So this weekend was a big one for the nerd community – Avengers: Infinity War debuted, and of course I had to be there…dragging my family along with me.
One of the things that I thought about in leaving the movie theater was that for all the Luvvies I have made, and all the patterns I have tried, I have never made anything Marvel – that was just a travesty. So, off to Etsy I went to see what awesome patterns I could find.
If you are like me and have slight OCD when it comes to finding patterns, books, yarn, whatever makes you happy – then places like Etsy are the best/worst possible places. It’s like being a kid in a candy store. I go there for one thing and end up with 15 more things that I had no intention of buying and may never use, but they looked cool.
So by the time I check out, I kind of look like the poor boy from “Matilda” who ate all the chocolate cake.
This is also why my living room looks like a stock room at Michael’s, but that’s a story for another time…my point today is that I wanted to make an Avenger, and I wanted to start with Hulk specifically. Not because Hulk is my favorite (my favorite is Iron Man), but because I wanted to make Hulk for a friend going through a difficult time. So, I found what looked like a cute, and easy, pattern.
Now, I still consider myself to be a beginner. I have thousands of stitches under my belt at this point, but I am not ready to level up, quite yet – I think there still is more to learn and more practice to make perfect. But, this pattern seemed very straightforward. Awesome, let’s do it!
I’ve mentioned before that I almost always need a trial run at something – that my first attempts do not always work the way I plan: This was very much the case with this deceptively simple looking pattern. There are things I absolutely love about him and think turned out brilliantly – even for a first go. There are things that I wish I could do again.

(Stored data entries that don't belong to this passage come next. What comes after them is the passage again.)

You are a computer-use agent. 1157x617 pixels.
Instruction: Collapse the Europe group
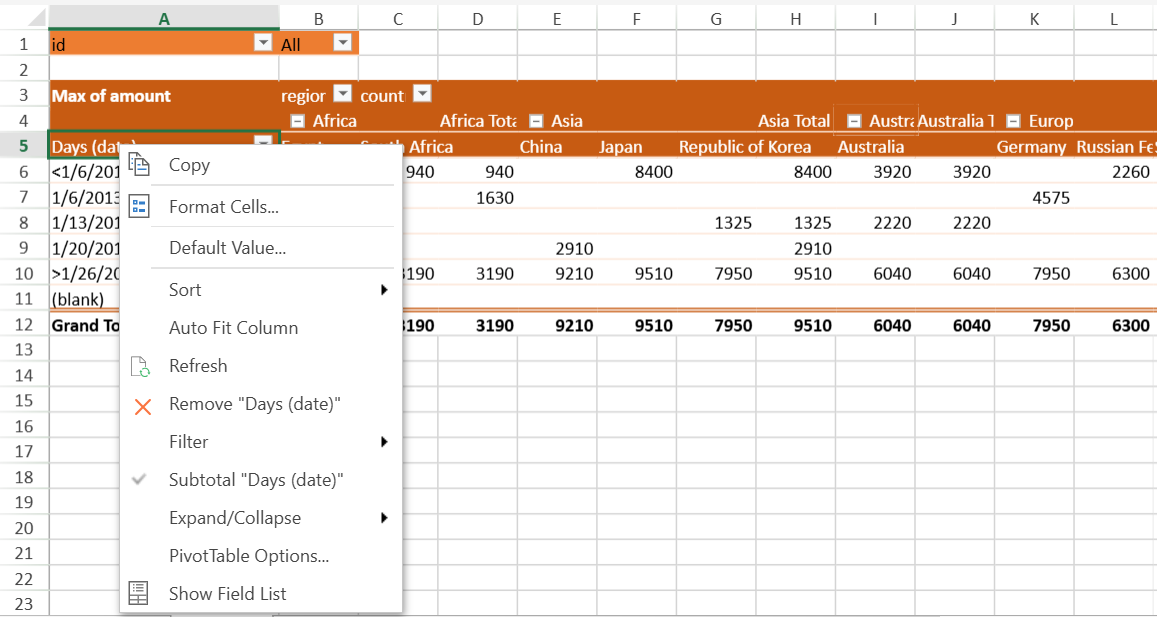[x=1013, y=121]
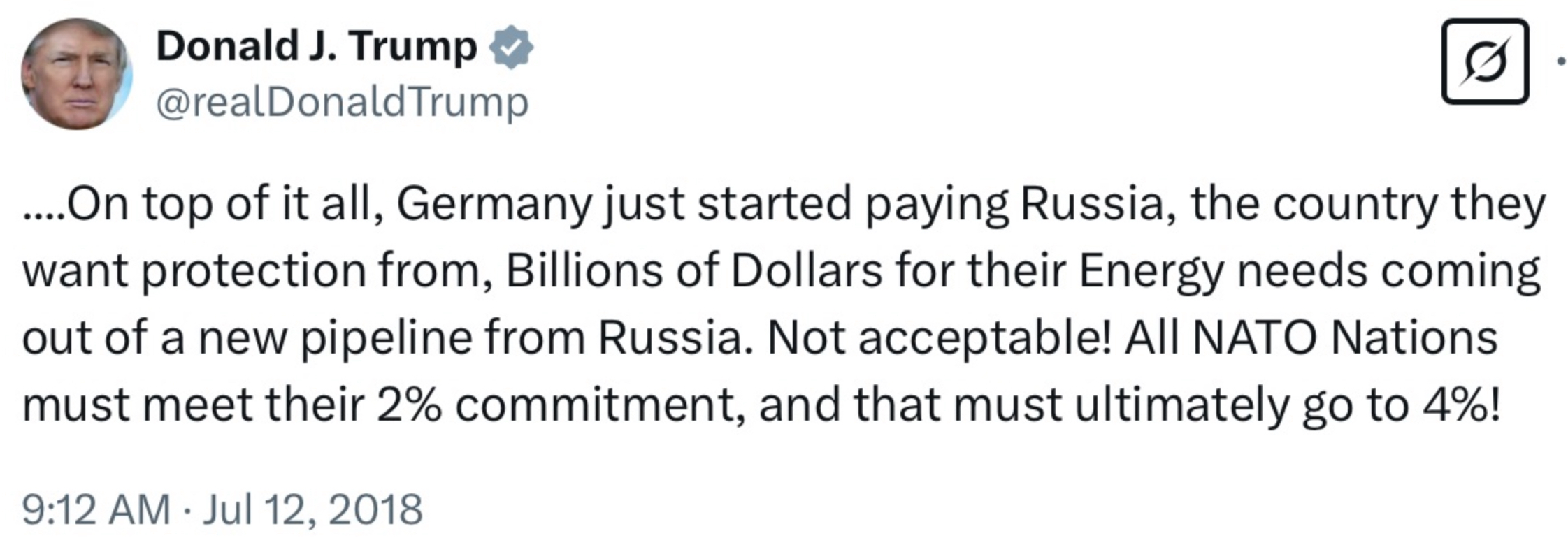This screenshot has height=545, width=1568.
Task: Click 'Billions of Dollars' in the tweet
Action: [693, 271]
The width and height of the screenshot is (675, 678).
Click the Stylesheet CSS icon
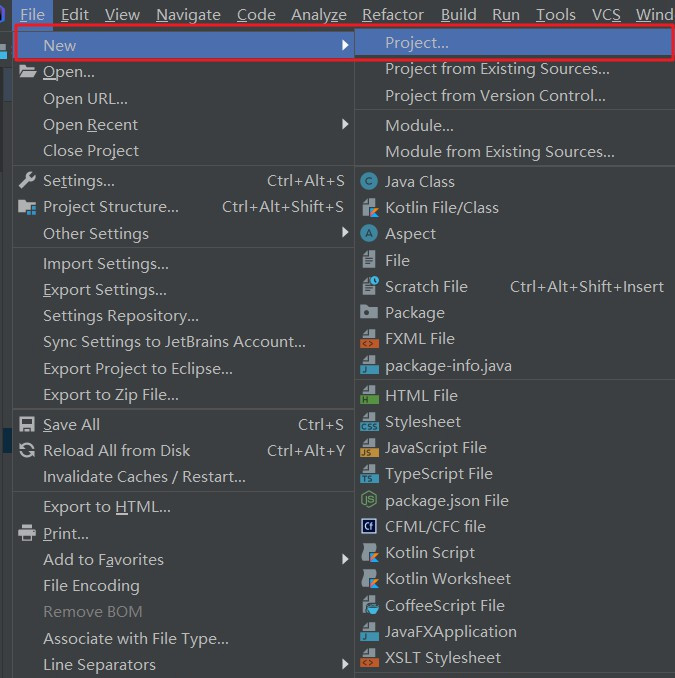click(369, 422)
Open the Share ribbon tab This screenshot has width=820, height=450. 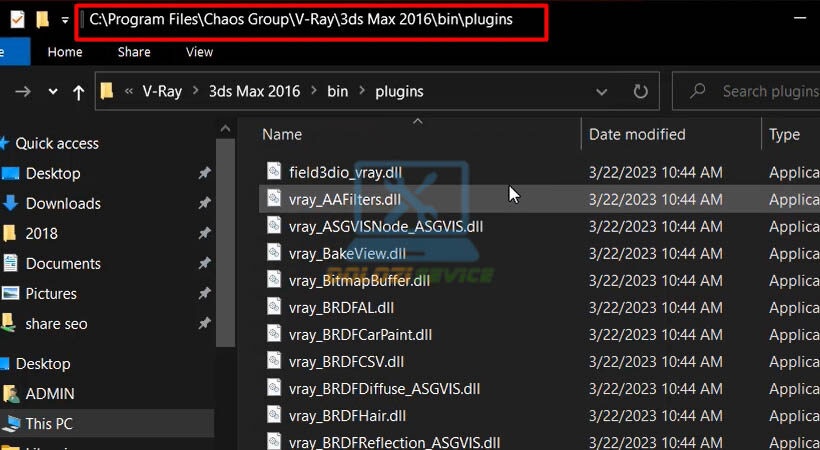point(134,52)
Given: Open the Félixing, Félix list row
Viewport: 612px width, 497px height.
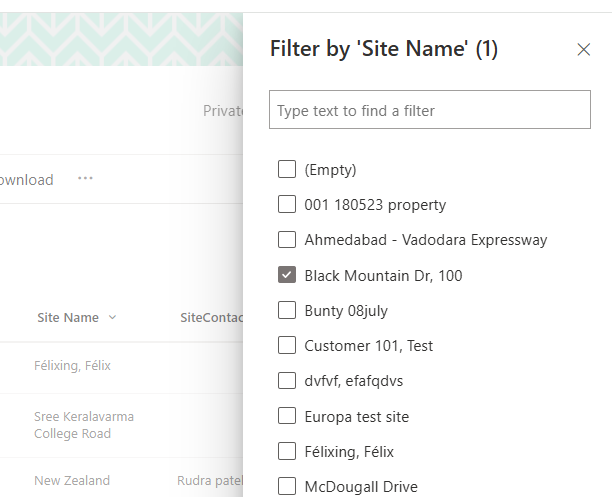Looking at the screenshot, I should click(72, 366).
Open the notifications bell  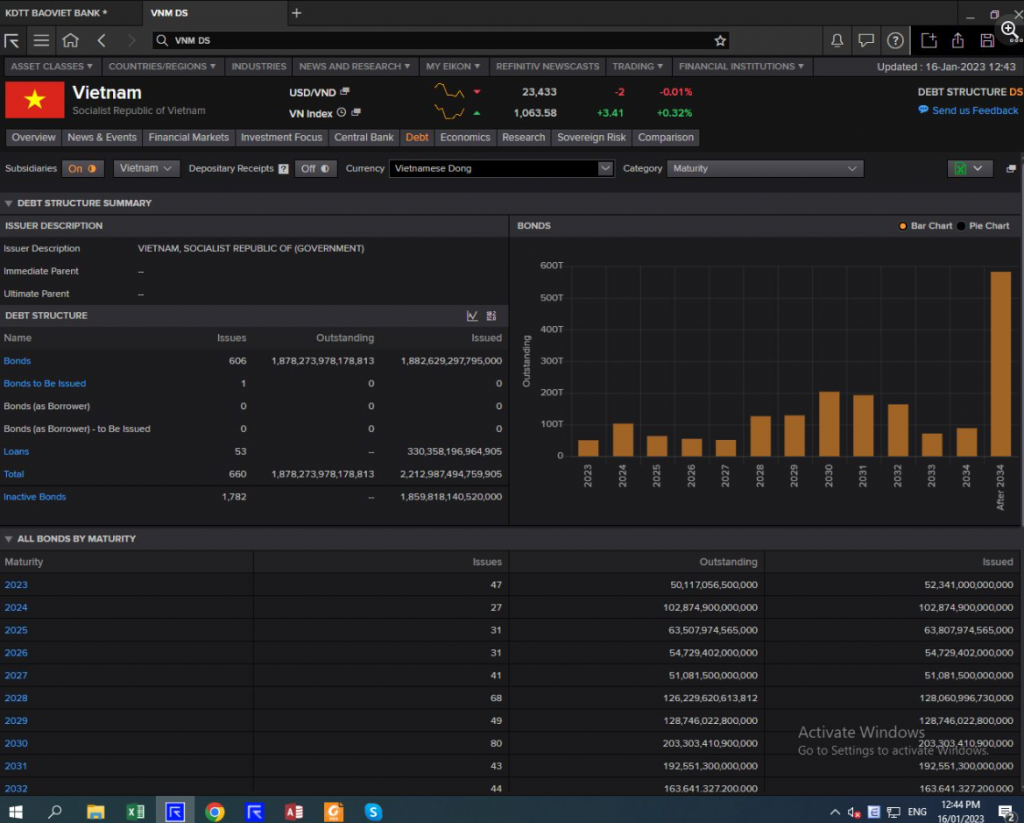[x=837, y=41]
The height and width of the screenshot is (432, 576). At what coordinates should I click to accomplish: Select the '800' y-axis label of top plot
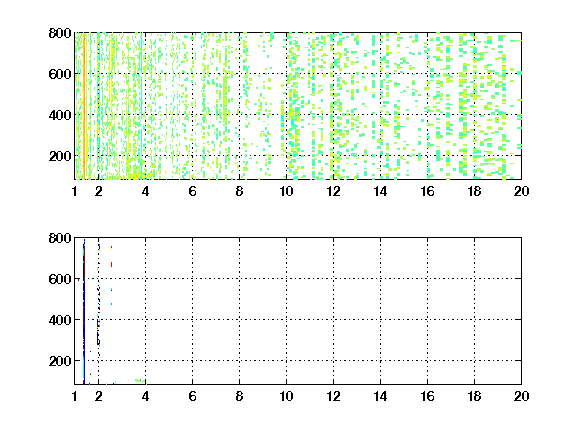point(60,33)
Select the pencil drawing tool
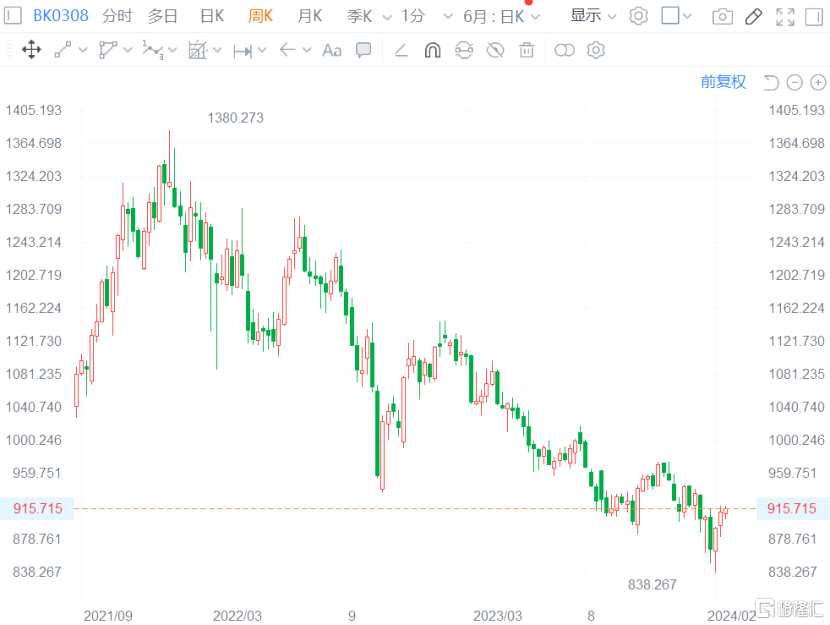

One of the improvements: The eyebrows. The pattern really didn’t give any instructions about how to put these on – just showed them in the final result, so I ended up embroidering them after the fact and I was not happy with how they turned out. The other issue was the hair. Oh my Chuck that hair. I must have read the pattern 40 times and tried to replicate it another 20 and didn’t know where to go from there. The instructions were not super clear for my beginner’s brain (and the pattern ranked itself as “easy”), and even with some pictures demonstrating how to make the hair, it didn’t turn out exactly the way it did in the pattern, but it was good enough and it taught me some lessons. One of the main lessons I learned: Even though I’m not ready to “level up” from beginner to advanced beginner or intermediate, I have some intuition. I have played with enough yarn and practiced enough patterns that I do have a sense of what works and what doesn’t.
So, baby Hulk was a mixed bag success and I wanted to try something different. Once again I went to Etsy – really, someone needs to take my access away from me at this point, it’s just sad – and I found an adorable pattern from Stitched Up by Emma for a Hulk lovey.
So, here’s where my term for Luvvie and the traditional form meet to cause potential confusion: my Luvvie is a callback to the British term of endearment, but I spelled it differently because I’m weird that way. However, the term “lovey” also has been used to refer to comfort objects that have stuffed animal heads and the “body” of a short blankey – sort of as a transitional item for children – although I don’t think it necessarily needs to be limited to children – we can all use comfort and love, regardless of our ages.
So, I found this pattern and I started working on it. Things were going swimmingly on Hulk’s head. No worries, this was completely in my wheelhouse – famous last words.
I got the entire head done and then I started working on the hair. Ugh! What is it with me and hair? The pattern just said to attach the hair as shown, but really didn’t provide a demonstration. I tried to attach the hair the way the photo showed, but it wasn’t pretty. I should have taken pictures to show how terrible it was, but no one needs to see that. I have since learned from watching some tutorials on You Tube and Craftsy that I should have done different stitching, but I didn’t, so my Hulk has super crazy hair.
The other thing I didn’t realize was that I was going to need to use a Granny Square pattern. This has been something I’ve shied away from since beginning back to crochet – just because I hear so many horror stories. People will say the Granny Square is the most difficult stitch to master; or, it is outdated; or, it just doesn’t work. I don’t know if I can replicate it or not, but thanks to a detailed You Tube tutorial from Happy Berry Crochet, I was able to make a reasonable facsimile for my Hulk soother/lovey.
From what I have seen online, it looks like almost everyone has their own variation of the Granny Square, and there could have been a million different tutorials I could have chosen: Happy Berry Crochet’s worked for me, although I made about six practice Granny Squares that I completely ripped apart before I actually started on Hulk. And, I made him my own….yes, he needed to have green in the lovey – and it needed to end in green, but purple is my favorite color, so it needed extra purple rows. Does mine look exactly like the pattern photo from Stitched by Emma? No. And, I’m actually okay with that.
My baby Hulk looks close to the pattern, but he is my own – he has my flair and a bit of my pizzazz, and that is what is most important at the end of the day.
Now, I have to get back to the drawing board – there are a few more Avengers to assemble.